The Church of the East was often separated from the other ancient churches due to its location in the Parthian Empire, an ancient rival of the (Byzantine) Greek and (Latin) Roman Empires. When Archbishop Nestorius of Constantinople was declared a heretic by the Council of Ephesus, the Church of the East refused to acknowledge his deposition because he held the same christological position. Later, the "Anaphora of Mar Nestorius" came to be used by Church of the East, which for this reason has been pejoratively labelled the "Nestorian Church" by its theological opponents.

When the Portuguese Inquisition in Goa and Bombay-Bassein was established in the 16th century, they opposed the East Syriac rite of Christian worship in what was Portuguese Cochin. After the schism of 1552, a section of the Church of the East became Catholic (modern-day Chaldean Catholic Church), both the traditional (Nestorian)  and Chaldean patriarchates intermittently attempted to regain their following in the Indian subcontinent by sending their prelate to the Malabarese Christians. Occasionally the Vatican supported the claim of the bishop from the Chaldean Church of Ctesiphon. But the Synod of Diamper in 1599, overseen by Aleixo de Menezes, the Portugal-backed-Archbishop of Goa, replaced the East Syriac bishop of St Thomas Christians and placed them under the Portuguese Padroado backed bishop. After that any attempts of Thomas Christians to contact bishops — even Chaldian Catholic ones — in the Middle East were foiled.

Mar John, Metropolitan of India (1122 AD)

In 1122, Mar John, Metropolitan-designate of India, with his suffragens went to Constantinople, thence to Rome, and received the pallium from Pope Callixtus II. He related to the Pope and the cardinals the miracles that were wrought at the tomb of St. Thomas at Mylapore. These visits, apparently from the Saint Thomas Christians of India, cannot be confirmed, as evidence of both is only available from secondary sources. Later, a letter surfaced during the 1160s claiming to be from Prester John. There were over one hundred different versions of the letter published over the next few centuries. Most often, the letter was addressed to Emanuel I, the Byzantine Emperor of Rome, though some were addressed to the Pope or the King of France.

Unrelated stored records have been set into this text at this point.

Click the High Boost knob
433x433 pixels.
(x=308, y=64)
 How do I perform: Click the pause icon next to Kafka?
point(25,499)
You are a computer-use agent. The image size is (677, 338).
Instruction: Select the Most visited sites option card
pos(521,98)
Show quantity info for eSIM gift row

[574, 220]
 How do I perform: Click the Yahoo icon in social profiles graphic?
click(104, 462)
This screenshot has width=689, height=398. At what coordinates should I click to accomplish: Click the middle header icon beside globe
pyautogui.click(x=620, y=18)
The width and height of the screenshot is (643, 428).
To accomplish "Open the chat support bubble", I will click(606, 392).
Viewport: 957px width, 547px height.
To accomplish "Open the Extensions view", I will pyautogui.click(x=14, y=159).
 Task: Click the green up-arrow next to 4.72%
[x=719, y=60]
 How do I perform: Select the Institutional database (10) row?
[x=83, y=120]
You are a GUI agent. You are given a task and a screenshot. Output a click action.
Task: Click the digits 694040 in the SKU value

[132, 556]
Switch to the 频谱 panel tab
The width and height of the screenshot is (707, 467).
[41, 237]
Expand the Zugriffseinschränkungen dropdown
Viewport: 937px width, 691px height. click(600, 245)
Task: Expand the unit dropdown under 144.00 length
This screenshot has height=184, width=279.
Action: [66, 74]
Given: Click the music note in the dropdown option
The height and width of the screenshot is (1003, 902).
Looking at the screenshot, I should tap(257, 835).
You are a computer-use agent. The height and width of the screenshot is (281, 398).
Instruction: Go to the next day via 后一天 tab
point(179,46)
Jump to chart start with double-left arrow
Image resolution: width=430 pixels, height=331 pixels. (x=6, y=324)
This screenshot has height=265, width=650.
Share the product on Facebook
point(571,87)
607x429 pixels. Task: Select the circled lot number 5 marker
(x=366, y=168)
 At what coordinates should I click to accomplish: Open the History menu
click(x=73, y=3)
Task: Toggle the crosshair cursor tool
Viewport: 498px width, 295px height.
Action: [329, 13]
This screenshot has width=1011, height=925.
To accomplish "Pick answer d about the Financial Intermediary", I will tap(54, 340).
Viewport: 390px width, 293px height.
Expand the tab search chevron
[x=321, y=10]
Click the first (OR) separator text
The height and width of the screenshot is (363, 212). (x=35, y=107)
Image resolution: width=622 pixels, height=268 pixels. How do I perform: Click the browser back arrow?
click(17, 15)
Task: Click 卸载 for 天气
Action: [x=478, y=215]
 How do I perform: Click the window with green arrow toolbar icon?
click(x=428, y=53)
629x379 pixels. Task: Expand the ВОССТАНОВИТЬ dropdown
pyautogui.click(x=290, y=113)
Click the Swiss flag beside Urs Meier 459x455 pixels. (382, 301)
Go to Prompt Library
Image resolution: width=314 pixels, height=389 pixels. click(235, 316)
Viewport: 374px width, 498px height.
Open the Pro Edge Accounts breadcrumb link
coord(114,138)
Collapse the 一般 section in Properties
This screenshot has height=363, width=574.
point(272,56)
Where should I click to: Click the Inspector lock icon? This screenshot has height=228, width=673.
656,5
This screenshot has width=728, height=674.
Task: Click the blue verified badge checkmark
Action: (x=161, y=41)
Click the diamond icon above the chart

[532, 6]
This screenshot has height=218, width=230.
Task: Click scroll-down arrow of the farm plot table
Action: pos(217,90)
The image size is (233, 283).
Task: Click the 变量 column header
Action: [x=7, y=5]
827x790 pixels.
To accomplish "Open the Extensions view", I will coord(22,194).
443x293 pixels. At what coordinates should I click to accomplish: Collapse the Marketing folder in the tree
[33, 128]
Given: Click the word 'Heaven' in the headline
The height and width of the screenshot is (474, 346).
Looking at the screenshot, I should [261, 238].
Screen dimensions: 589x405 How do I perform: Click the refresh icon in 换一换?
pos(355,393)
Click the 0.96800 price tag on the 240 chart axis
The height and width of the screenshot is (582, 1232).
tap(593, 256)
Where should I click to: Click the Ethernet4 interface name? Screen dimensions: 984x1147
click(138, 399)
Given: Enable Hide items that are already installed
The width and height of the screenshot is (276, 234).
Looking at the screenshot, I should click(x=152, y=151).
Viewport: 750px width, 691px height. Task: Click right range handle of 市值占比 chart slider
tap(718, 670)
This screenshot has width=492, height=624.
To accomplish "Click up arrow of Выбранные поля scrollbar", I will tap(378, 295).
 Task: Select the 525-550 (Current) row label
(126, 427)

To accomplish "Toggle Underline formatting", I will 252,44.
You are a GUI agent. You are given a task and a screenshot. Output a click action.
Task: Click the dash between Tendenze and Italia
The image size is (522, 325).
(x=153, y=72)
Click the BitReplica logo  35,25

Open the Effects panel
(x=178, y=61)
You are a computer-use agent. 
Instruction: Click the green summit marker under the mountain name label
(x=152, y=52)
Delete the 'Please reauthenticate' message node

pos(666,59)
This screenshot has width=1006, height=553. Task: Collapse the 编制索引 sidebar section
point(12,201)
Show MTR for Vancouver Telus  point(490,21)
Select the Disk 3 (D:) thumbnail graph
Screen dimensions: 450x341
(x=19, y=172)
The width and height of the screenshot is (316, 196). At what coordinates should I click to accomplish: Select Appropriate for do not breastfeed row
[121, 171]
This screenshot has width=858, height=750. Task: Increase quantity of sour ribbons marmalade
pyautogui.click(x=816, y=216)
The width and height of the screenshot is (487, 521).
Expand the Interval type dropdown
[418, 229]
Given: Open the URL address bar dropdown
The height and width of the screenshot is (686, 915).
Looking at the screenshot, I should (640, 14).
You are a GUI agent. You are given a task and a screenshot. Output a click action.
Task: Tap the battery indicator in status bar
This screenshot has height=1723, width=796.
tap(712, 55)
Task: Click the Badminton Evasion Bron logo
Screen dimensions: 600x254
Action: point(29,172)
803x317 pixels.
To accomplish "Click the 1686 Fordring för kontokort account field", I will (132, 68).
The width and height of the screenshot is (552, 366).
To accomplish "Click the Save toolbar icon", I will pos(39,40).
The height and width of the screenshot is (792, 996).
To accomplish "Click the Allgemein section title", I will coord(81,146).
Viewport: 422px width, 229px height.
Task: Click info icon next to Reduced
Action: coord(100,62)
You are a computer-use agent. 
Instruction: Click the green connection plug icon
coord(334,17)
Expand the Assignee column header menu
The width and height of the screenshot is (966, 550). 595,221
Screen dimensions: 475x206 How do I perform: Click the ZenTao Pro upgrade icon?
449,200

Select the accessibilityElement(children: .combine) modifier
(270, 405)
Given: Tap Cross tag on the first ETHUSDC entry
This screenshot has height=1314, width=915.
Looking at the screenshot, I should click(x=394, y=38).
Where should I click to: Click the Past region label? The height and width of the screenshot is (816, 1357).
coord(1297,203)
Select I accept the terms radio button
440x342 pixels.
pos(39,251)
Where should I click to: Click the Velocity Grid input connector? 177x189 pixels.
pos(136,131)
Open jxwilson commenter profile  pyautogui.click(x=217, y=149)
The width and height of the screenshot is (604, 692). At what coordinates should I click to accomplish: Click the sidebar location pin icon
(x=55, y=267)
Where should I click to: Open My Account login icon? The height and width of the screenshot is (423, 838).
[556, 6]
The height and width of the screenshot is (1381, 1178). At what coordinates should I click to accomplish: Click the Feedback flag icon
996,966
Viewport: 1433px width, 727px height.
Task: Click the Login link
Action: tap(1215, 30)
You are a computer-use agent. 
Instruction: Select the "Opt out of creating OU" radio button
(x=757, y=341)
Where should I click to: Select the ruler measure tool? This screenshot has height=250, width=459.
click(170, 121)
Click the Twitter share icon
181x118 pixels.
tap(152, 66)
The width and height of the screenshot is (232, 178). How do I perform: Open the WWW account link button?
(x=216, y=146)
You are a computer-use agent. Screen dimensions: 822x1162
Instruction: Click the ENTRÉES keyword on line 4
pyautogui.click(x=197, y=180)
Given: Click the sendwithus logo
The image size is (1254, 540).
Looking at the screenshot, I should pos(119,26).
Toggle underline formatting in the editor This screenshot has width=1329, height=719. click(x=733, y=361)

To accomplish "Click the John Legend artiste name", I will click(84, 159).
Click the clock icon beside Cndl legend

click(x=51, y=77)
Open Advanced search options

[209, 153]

A Latin text with its Hebrew translation reads as follows:

"Praete janni invenitur ascendendo in Kalicut in arida..."

This is true proof and well-known knowledge about the Jews who are found there near Prester John.

Reading the Hebrew letters of Prester John shows that Prester John lived in India; or to be more precise, in Malabar (southern India).

Connecting Prester John with India is inevitable from the Hebrew text on the one hand, while parts of the legend will support the Indian origin on the other. Firstly, India is mentioned several times in these letters (pp. 41, 89, 107, 119, and more). Secondly, Kalicut which was one of the most important port cities in Malabar (the place where Vasco da Gama was sent), is mentioned in one of the letters. Thirdly, these facts would definitely suffice, but further evidence appears in the form of this statements:

In ... India is buried the body of St Thomas the Apostle.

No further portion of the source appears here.